Hmm, flushing the TLB is expensive.  I would have thought that we want to avoid
a shootdown (kvm_flush_remote_tlbs) for the A and D bits.  But it's probably rare
enough that it doesn't matter, and the existing code has

        /*
         * Flush TLB when accessed/dirty bits are changed in the page tables,
         * to guarantee consistency between TLB and page tables.
         */
        if (spte_is_bit_changed(old_spte, new_spte,
                                shadow_accessed_mask | shadow_dirty_mask))
                ret = true;

so yeah.

> 	if (spte_is_bit_changed(old_spte, new_spte,
>                            shadow_accessed_mask | shadow_dirty_mask))
> 		flush = true;
> 
> Also, instead of spte_is_access_tracking_enabled(), I’ve added is_accessed_spte
> as you suggested later and used that here as well.

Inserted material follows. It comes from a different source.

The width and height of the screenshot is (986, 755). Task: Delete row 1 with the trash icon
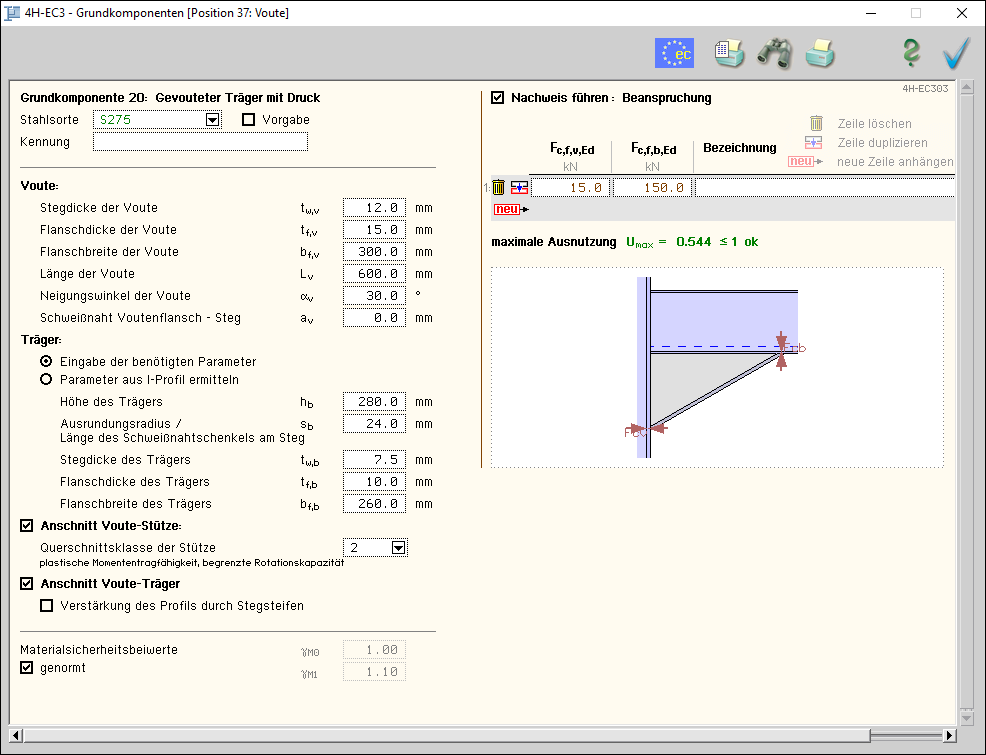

Yes, that makes more sense.  Thanks!

>>> -	if (spte_is_bit_cleared(old_spte, new_spte, shadow_dirty_mask))
>>> +
>>> +	if (shadow_dirty_mask ?
>>> +	    spte_is_bit_cleared(old_spte, new_spte, shadow_dirty_mask) :
>>> +	    writable_cleared)
>>
>> writable_cleared can be inline here and written as
>>
>> 	spte_is_bit_cleared(old_spte, new_spte, PT_WRITABLE_MASK)
>>
>> so
>>
>> 	if (shadow_dirty_mask ?
>> 	    spte_is_bit_cleared(old_spte, new_spte, shadow_dirty_mask) :
>> 	    spte_is_bit_cleared(old_spte, new_spte, PT_WRITABLE_MASK)) {
>> 		flush |= !shadow_dirty_mask;
>> 		kvm_set_pfn_dirty(spte_to_pfn(old_spte));
>> 	}
>>>  		kvm_set_pfn_dirty(spte_to_pfn(old_spte));
>>>  
>>> -	return ret;
>>> +	return flush;
>>>  }
>>
>> But please anticipate the changes to this function, except for 
>> introducing is_access_track_spte of course, to a separate function.
> 
> Sorry, I didn’t exactly understand what you meant by the last line. But I have
> made it like this:
> 
> 	if (is_accessed_spte(old_spte) && !is_accessed_spte(new_spte)) {
> 		flush = true;
> 		kvm_set_pfn_accessed(spte_to_pfn(old_spte));
> 	}
> 	if (is_dirty_spte(old_spte) && !is_dirty_spte(new_spte)) {
> 		flush = true;
> 		kvm_set_pfn_dirty(spte_to_pfn(old_spte));
> 	}

The idea is to split this patch in two.  You can first refactor the function to
have the above code and introduce is_accessed_spte/is_dirty_spte.  Then, you
add the lockless access tracking on top.  But it's okay if we leave it for a
subsequent review.  There are going to be many changes already between v2 and v3!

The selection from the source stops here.